March 12, 2019 | by Alexis

The good news is that the MCAT doesn’t feature much math (no calculus!), but the bad news is that it doesn’t allow you any help (no calculators!)

The math on the MCAT is relatively basic; there isn’t much of a math component on the test at all. The test is much more conceptual than quantitative. This means that it focuses on your ability to understand the why and how of concepts, and doesn’t bother to stump you with difficult math problems.

Below are tips to help you to work quickly and to avoid mistakes.

MCAT math topics and requirements

You can expect to see the following math topics:

  • Trigonometry (angles, values of sin/cos/tan)
  • Geometry (shapes, area, volume)
  • Vectors
  • Powers and roots (exponents)
  • Scientific notation
  • Ratios, decimals and percentages
  • Unit conversion and dimensional analysis
  • Graphs (interpreting, relating to equations)
  • Logarithms and log scales

MCAT Math Tip 1: Keep Track of Units

You must know all the units of all common quantities used in the MCAT sciences. Sometimes, the test will ask you merely to do unit analysis to find the answer without involving calculating numbers.
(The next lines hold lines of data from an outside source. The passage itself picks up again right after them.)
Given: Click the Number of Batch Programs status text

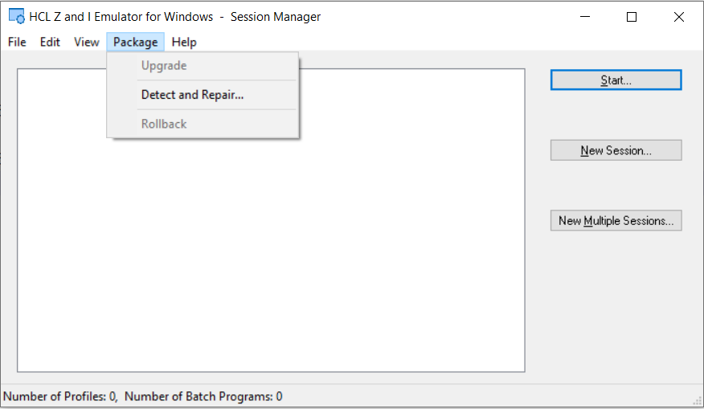Looking at the screenshot, I should [203, 396].
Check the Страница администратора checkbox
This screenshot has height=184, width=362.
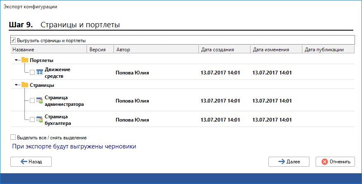(x=32, y=100)
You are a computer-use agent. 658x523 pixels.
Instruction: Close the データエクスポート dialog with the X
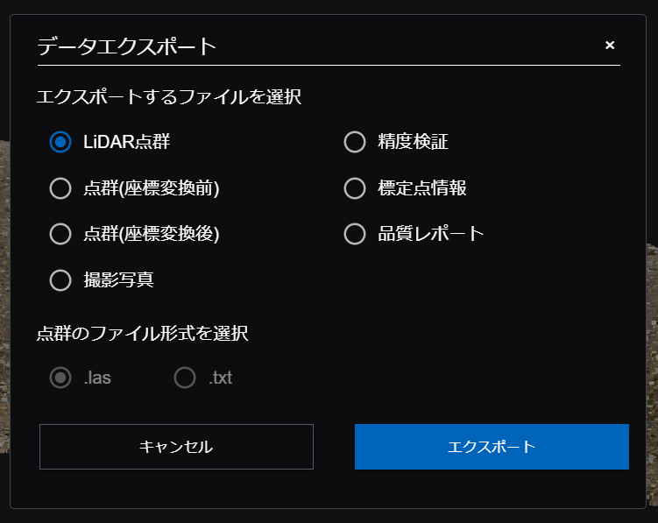pos(609,45)
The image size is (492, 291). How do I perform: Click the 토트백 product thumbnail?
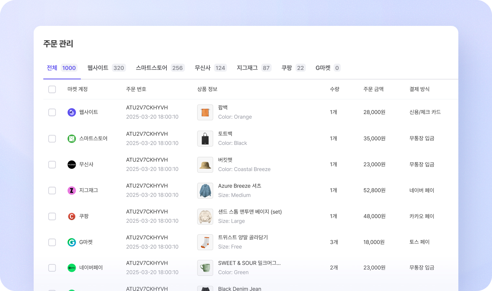(205, 138)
Jump at these opportunities to showcase your skills and knowledge of units! Keep your units labeled throughout your calculations to ensure that you’re solving for the right answer, and watch out for conversions of scales (i.e. nanometers vs. kilometers)

MCAT Math Tip 2: Round

Most of the numbers and values you encounter on the MCAT are “awkward” numbers that don’t lend themselves to easy calculations. You’ll want to practice rounding by working through as many MCAT problems as you can. Remember, you just have to get close enough to one of the four answer choices to pick it! You should also train yourself to predict in which direction your rounded answer will deviate from the actual answer (with lots of sample practice sample calculations that will give you a good sense of how close your number is to the real answer).

MCAT Math Tip 3: Triage Math questions

Knowing how and where to spend your time on the MCAT is important. If it’s going to take more than 60 seconds to find the answer, maybe you should consider guessing and moving on. If you can eliminate one or two of the answer choices through logic rather than math, then you can make an educated guess that much more quickly. Remember that the test will surely include a few convoluted calculations that can bog you down and waste your time. Don’t dwell on them and instead move on to questions you have a better shot at answering quickly and correctly.